Hi!
On Tue, Sep 07, 2021 at 03:12:36AM -0400, Michael Meissner wrote:
> [PATCH] Fix SFmode subreg of DImode and TImode
>
> This patch fixes the breakage in the PowerPC due to a recent change in SUBREG
> behavior.
But what was that change? And was that intentional? If so, why wasn't
it documented, was the existing behaviour considered buggy? But the
documentation agrees with the previous behaviour afaics.
> While it is arguable that the patch that caused the breakage should
> be reverted, this patch should be a bandage to prevent these changes from
> happening again.
NAK. This patch will likely cause us to generate worse code. If that
is not the case it will need a long, in-depth explanation of why not.
Sorry.
> I first noticed it in building the Spec 2017 wrf_r and blender_r
> benchmarks. Once I applied this patch, I also noticed several of the
> tests now pass.
>
> The core of the problem is we need to treat SUBREG's of SFmode and SImode
> specially on the PowerPC. This is due to the fact that SFmode values that are
> in the vector and floating point registers are represented as DFmode. When we
> want to do a direct move between the GPR registers and the vector registers,
> we
> have to convert the value from the DFmode representation to/from the SFmode
> representation.
The core of the problem is that subreg of pseudos has three meanings:
-- Paradoxical subregs;
-- Actual subregs;
-- "bit_cast" thingies: treat the same bits as something else. Like
looking at the bits of a float as its memory image.
Ignoring paradoxical subregs (as well as subregs of mem, which should
have disappeared by now), and subregs of hard registers as well (those
have *different* semantics after all), the other two kinds can be mixed,
and *have to* be mixed, because subregs of subregs are non-canonical.
Is there any reason why not to allow this kind of subreg?

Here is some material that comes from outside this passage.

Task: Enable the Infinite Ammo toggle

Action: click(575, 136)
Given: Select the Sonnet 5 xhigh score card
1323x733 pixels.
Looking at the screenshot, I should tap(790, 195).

If we want to not allow mixing bit_cast with subregs, we should make it
its own RTL code.
> + /* In case we are given a SUBREG for a larger type, reduce it to
> + SImode. */
> + if (mode == SFmode && GET_MODE_SIZE (inner_mode) > 4)
> + {
> + rtx tmp = gen_reg_rtx (SImode);
> + emit_move_insn (tmp, gen_lowpart (SImode, source));
> + emit_insn (gen_movsf_from_si (dest, tmp));
> + return true;
> + }
This makes it two separate insns. Is that always optimised to code that
is at least as good as before?
Segher